What is integrated reporting assurance all about? By Mark Hoffman
Following the gathering momentum behind the integrated reporting initiative, it was not long before the debate regarding how to go about obtaining the necessary assurance over integrated reporting ensued. The International Integrated Reporting Council (IIRC) in August 2014 released an insightful discussion paper entitled “Assurance of <IR>: an exploration of issues”, which is worth a read and response for those involved in the integrated reporting initiative (deadline for comments is 1 December 2014).

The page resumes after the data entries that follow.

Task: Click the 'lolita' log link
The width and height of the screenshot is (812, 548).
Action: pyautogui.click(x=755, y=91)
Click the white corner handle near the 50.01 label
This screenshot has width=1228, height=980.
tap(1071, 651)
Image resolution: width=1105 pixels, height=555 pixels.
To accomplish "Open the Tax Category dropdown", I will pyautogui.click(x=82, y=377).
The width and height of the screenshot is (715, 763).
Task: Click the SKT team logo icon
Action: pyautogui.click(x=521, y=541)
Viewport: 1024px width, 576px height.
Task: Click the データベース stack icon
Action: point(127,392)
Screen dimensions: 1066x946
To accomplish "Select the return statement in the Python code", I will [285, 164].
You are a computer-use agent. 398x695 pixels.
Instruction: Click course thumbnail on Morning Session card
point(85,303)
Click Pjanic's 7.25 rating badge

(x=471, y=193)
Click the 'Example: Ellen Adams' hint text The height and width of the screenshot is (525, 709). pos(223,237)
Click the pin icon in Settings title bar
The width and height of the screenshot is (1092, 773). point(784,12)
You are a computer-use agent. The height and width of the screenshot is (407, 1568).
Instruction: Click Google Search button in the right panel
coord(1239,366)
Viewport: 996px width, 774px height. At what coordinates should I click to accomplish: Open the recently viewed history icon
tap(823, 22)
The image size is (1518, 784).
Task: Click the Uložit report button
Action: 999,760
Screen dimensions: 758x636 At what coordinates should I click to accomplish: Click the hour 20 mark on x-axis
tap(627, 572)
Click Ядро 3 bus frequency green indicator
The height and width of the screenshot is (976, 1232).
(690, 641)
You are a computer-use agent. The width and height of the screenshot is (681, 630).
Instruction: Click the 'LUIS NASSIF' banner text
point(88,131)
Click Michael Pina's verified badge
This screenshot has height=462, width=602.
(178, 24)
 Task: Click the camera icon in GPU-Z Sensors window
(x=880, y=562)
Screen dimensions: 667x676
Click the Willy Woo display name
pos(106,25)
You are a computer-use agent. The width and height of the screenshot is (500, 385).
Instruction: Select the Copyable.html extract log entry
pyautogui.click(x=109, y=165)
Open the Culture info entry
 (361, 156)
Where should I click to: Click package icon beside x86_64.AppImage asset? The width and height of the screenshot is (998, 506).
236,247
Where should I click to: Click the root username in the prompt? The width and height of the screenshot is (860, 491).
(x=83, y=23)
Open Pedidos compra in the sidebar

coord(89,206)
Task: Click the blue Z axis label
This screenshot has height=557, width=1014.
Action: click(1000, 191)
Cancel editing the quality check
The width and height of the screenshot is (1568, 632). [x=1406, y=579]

However, it is first necessary to take a step back and look at what integrated reporting assurance is all about in the first place. The ultimate assurance for any business would surely be the following:
- That we have developed the most appropriate strategy relative to our risk and opportunity profile to achieve maximum value creation in the short, medium and long term
- That we are executing against that strategy with a clear vision and accountability on the outlook and targets that we want to achieve
- That our strategy and business model is underpinned and supported by robust processes, controls, systems and governance structures consistent with the values and philosophy of the business
Conveniently, the International <IR> Framework (Framework) is built around the strategy and business model of an organisation and provides the ideal framework for such an assurance aspiration. Traditional assurance approaches are mostly risk or compliance based and do not address the strategy development and execution aspects of business as a core principle. Could integrated reporting present a more holistic business framework to achieving a more comprehensive concept of “assurance”?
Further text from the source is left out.